Depuis vingt ans, les Frères musulmans par l'entremise du Qatar financent les Université de notre monde occidental.(Choix des ouvrages dans les bibliothèques, Choix des professeurs, des sujets de thèses, des bourses accordées) Ils ont compris que se trouvait là la matrice des dirigeants de demain ... Vingt ans ... deux générations et le 7 Octobre 2023 a fait éclore ce que ces influenceurs avaient semé ... On l'a vu. Tout était préparé et millimétré, de Los Angelès à Paris, de UCLA à la Sorbonne .

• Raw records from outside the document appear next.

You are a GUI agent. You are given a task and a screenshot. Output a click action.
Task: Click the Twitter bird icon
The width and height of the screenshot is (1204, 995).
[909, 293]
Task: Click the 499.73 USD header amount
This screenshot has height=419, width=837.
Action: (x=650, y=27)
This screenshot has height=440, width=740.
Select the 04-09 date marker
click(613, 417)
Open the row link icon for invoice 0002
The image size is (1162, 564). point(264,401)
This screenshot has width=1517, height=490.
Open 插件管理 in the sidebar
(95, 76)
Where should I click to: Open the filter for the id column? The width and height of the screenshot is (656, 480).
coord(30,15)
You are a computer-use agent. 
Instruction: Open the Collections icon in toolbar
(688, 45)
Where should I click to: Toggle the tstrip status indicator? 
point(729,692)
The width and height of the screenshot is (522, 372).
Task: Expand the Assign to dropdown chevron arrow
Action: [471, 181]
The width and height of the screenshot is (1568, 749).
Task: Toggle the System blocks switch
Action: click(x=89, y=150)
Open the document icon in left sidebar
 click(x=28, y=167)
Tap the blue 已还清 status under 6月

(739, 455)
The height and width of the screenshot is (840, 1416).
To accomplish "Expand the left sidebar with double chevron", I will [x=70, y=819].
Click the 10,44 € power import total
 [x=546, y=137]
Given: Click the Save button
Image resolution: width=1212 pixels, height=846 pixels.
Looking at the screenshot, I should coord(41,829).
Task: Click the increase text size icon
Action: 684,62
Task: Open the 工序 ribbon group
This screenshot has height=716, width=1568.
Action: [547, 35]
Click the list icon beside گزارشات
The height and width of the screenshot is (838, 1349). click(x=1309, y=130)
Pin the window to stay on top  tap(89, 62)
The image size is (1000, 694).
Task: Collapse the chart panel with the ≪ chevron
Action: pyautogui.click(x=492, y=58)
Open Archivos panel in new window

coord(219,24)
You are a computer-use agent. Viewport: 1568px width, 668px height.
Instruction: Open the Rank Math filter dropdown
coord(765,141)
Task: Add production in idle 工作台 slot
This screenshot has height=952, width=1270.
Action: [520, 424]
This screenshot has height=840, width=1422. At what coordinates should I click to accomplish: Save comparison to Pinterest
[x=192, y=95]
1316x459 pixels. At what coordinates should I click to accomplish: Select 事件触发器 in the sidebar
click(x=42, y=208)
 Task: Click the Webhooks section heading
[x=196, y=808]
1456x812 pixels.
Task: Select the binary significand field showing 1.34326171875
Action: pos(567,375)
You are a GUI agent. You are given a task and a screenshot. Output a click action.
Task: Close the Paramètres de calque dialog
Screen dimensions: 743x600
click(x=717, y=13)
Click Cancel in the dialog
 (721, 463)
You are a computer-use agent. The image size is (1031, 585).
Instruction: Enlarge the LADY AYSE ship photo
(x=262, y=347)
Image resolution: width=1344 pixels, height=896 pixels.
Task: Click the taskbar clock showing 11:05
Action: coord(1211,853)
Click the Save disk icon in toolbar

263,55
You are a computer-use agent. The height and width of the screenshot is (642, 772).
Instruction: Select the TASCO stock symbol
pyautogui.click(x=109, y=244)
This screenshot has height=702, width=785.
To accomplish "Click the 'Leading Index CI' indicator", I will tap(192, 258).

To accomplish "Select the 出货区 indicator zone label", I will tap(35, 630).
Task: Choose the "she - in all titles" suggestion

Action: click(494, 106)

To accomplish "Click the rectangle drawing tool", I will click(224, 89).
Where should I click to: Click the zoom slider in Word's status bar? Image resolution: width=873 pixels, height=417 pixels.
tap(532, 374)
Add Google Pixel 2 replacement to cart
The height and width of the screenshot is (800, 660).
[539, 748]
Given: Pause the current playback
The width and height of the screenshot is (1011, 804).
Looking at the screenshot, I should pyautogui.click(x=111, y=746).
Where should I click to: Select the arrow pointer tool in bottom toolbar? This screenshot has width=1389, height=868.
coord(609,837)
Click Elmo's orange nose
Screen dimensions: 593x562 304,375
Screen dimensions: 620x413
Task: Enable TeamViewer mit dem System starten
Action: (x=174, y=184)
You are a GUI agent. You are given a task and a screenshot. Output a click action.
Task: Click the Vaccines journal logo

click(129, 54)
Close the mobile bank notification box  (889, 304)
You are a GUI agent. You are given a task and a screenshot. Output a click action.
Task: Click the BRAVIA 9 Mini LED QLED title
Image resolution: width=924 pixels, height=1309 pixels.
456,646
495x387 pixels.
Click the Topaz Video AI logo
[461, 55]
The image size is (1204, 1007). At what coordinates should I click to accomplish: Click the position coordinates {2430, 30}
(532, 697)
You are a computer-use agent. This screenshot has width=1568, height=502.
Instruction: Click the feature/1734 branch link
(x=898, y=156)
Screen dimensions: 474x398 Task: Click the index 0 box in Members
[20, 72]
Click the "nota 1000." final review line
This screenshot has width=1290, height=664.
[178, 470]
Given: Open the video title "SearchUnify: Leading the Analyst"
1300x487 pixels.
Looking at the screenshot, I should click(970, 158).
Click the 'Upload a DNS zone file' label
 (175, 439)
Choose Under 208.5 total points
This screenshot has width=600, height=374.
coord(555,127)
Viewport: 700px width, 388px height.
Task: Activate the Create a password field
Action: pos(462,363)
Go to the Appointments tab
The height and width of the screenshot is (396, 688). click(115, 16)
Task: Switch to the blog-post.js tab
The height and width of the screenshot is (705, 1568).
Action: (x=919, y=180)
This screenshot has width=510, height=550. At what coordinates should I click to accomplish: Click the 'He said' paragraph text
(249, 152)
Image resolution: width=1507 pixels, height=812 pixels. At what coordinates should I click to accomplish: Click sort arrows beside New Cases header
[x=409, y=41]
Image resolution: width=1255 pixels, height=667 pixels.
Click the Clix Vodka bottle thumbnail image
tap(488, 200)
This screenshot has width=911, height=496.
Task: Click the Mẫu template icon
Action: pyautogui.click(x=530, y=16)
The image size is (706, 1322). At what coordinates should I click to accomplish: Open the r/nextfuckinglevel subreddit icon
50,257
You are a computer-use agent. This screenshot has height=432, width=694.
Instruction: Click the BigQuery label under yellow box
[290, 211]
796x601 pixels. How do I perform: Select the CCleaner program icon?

Bill Ackman, le milliardaire qui veut tenir les activistes éloignés du pouvoir économique
Depuis les attaques du Hamas contre Israël le 7 octobre 2023 et la vague de manifestations pro-palestiniennes qui a secoué les campus américains, le financier Bill Ackman s’est imposé comme l’une des figures les plus intransigeantes du monde des affaires face à ce qu’il décrit comme une « dérive antisémite » dans les milieux universitaires et militants.
Fondateur du fonds Pershing Square Capital Management, ce milliardaire new-yorkais, connu pour ses prises de position publiques et son franc-parler, a déclaré vouloir « protéger les valeurs fondamentales » des entreprises américaines contre ceux qu’il considère comme des vecteurs de haine.
Ackman a d’abord ciblé les universités d’élite en particulier Harvard pour leur supposée passivité face aux slogans hostiles aux étudiants juifs. Sur les réseaux sociaux, il a diffusé des images de rassemblements, appelé à la démission de responsables universitaires et exigé la publication des noms des étudiants à l’origine d’une lettre accusant Israël d’« apartheid » ou de « génocide ».
Son message était clair : les grandes entreprises doivent savoir qui elles embauchent. Dans son esprit, rendre publics ces noms permettrait aux employeurs de faire un choix éthique — refuser de recruter ceux qui, selon lui, ont légitimé ou minimisé la violence antisémite.
Rapidement, Ackman a étendu ce combat à la sphère économique. Il a ouvertement appelé les dirigeants d’entreprises américaines à adopter une ligne de fermeté et à ne plus tolérer dans leurs rangs les activistes dont les propos ou actions ont pu alimenter la haine anti-juive. Certains de ses soutiens, dans le secteur financier et technologique, ont relayé cette idée d’une « liste noire » officieuse des militants jugés extrémistes.
Ce mouvement vise à exercer une pression sociale et professionnelle sur les étudiants et cadres militants des causes anti-israéliennes, en les excluant des postes d’influence dans les firmes américaines.
Si ses prises de position ont été saluées par nombre d’organisations juives et de donateurs pro-Israël, elles ont aussi suscité des critiques véhémentes. Ses détracteurs y voient une atteinte à la liberté d’expression et une chasse aux sorcières politique. Ackman assume, au contraire, mener une bataille morale : celle de la responsabilité individuelle dans un contexte où, affirme-t-il, « l’antisémitisme s’est dissimulé derrière le langage des droits de l’homme ».
Devenu en l’espace de quelques mois un porte-voix de la cause pro-Israël au sein du capitalisme américain, Bill Ackman incarne désormais une volonté d’utiliser le pouvoir économique pour sanctionner les dérives idéologiques et replacer, selon lui, l’éthique au cœur de la sphère professionnelle.